I am not experiencing any cravings for alcohol, but I am aware of something rewarding missing from the changed rhythm of my life. I feel a need to activate my pleasure circuitry in other ways, to get that satisfying ping of dopamine release – be it with chocolate, or biscuits, or a savoury snack . This desire has to be balanced against my other life and health goals, particularly my marathon training (more of which in later posts!).
To that pool of spilt beer…
I feel I have arrived at a stage of life akin to a seaside town out of season. There are chill winds coming off the sea under grey skies. The paint is beginning to peel from the window frames of the souvenir shops along the seafront. The partially illuminated sign advertising the amusement arcade is a taunting misnomer – the first missing “m” could be replaced with a “b”, and would there really be any difference? The fairground rides are still, the garishly painted horses tethered for the winter, and tarpaulins draped over the fire engines and police cars, their sirens silenced.

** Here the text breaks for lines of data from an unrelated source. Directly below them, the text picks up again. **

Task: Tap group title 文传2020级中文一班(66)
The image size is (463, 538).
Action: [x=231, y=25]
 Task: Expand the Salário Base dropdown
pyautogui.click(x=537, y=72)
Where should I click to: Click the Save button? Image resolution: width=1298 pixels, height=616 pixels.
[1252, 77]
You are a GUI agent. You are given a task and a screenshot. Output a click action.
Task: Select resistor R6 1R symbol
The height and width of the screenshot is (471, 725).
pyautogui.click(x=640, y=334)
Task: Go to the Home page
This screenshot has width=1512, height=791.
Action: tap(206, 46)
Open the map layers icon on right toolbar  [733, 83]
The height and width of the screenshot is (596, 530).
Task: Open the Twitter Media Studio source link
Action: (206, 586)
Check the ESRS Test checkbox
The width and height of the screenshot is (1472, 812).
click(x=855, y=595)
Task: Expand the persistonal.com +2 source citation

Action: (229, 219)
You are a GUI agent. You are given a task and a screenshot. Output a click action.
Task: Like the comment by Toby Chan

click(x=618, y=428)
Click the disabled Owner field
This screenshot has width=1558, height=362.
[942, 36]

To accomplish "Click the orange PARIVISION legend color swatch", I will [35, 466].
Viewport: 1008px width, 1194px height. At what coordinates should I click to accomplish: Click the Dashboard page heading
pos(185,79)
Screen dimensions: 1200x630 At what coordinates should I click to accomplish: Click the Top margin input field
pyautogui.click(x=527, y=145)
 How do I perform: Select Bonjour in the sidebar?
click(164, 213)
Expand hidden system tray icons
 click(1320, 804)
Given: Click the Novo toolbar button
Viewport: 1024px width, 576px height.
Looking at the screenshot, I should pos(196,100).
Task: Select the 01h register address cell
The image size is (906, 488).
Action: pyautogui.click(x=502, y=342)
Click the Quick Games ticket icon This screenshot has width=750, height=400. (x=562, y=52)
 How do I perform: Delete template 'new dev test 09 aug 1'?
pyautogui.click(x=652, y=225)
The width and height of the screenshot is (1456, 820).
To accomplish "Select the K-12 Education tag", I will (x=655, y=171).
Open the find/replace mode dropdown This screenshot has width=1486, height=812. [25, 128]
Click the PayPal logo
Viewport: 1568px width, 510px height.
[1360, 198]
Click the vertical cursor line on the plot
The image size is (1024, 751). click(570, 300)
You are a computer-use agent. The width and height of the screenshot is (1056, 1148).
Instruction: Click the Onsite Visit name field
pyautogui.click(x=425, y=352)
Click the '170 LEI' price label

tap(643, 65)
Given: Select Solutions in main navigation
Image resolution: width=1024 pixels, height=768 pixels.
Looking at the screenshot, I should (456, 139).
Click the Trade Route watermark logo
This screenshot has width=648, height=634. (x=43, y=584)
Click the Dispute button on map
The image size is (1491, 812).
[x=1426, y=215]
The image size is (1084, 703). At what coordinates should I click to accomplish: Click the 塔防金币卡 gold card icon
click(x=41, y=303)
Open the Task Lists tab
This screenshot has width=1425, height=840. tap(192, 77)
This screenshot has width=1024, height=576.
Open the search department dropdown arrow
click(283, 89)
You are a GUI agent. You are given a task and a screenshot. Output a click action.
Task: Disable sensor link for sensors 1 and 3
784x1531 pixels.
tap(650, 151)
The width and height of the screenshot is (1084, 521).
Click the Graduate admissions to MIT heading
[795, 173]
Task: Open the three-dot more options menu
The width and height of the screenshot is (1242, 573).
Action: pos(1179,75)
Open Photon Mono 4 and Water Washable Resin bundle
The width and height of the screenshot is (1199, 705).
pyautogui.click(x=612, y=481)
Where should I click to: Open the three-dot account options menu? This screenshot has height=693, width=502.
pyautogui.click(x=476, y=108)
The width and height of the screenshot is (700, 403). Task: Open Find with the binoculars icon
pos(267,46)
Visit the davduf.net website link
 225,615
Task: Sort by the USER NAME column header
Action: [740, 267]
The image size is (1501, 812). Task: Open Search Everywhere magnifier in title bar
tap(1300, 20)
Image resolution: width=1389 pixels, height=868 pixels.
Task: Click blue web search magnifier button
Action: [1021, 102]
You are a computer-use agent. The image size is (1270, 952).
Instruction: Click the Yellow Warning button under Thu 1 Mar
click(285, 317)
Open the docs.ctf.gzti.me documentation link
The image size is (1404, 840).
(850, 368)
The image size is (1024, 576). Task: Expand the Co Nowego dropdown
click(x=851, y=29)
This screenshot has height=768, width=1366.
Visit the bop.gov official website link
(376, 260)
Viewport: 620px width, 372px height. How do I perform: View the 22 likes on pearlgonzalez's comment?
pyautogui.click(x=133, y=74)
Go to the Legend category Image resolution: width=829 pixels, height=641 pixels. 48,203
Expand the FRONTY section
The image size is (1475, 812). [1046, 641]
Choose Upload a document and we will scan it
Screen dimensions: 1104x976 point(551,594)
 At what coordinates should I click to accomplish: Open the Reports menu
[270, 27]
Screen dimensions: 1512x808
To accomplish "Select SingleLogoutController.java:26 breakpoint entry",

Yet even in this diminished landscape, little joys can be found – the last fish and chip shop still open, enjoying their offerings while huddled in a shop doorway to escape the wind; the sound of waves breaking; the smell of the sea and everything visceral that Robin Hood’s Bay in February offers the senses. This time, so long ago, and this place, so far away, have always been emblematic of melancholia, and in a sense I have come home for a while. The only fear is that the summer visitors do not return.